Data for processing —
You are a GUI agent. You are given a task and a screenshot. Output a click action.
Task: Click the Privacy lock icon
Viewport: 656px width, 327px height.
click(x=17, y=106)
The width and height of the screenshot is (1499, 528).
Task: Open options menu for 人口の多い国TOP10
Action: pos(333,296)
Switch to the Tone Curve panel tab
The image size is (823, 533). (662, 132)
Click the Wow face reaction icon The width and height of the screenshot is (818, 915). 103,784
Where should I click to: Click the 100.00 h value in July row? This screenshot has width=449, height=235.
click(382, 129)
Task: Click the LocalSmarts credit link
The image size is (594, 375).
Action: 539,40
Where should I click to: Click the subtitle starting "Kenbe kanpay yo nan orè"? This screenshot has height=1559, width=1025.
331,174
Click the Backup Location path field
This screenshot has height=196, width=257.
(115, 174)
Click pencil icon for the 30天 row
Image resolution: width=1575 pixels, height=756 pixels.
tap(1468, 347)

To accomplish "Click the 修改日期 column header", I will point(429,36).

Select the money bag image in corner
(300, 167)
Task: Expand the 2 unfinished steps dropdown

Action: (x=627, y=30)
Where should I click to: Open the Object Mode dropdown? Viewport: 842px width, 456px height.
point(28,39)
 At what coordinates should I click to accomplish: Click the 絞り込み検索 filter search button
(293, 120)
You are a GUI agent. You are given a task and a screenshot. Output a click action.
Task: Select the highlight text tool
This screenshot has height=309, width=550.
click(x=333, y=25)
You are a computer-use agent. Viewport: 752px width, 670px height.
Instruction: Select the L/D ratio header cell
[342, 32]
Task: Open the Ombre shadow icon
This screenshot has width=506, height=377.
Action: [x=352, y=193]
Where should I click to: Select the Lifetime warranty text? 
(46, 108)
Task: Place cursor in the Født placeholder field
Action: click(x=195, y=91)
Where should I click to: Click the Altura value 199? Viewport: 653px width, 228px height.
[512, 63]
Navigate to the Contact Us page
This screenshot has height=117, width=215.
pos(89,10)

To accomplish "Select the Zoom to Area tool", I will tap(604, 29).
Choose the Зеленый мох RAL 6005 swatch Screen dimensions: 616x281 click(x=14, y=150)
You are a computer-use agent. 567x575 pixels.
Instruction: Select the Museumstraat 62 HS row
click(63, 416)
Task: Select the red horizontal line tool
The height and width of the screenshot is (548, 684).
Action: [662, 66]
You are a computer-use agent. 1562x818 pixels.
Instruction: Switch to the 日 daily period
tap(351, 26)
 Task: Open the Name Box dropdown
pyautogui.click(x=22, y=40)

Exercise brief —
Reproduce every line in the records above that contains the word "icon".

Solution below —
Task: Click the Privacy lock icon
Click the Wow face reaction icon The width and height of the screenshot is (818, 915). 103,784
Click pencil icon for the 30天 row
Task: Open the Ombre shadow icon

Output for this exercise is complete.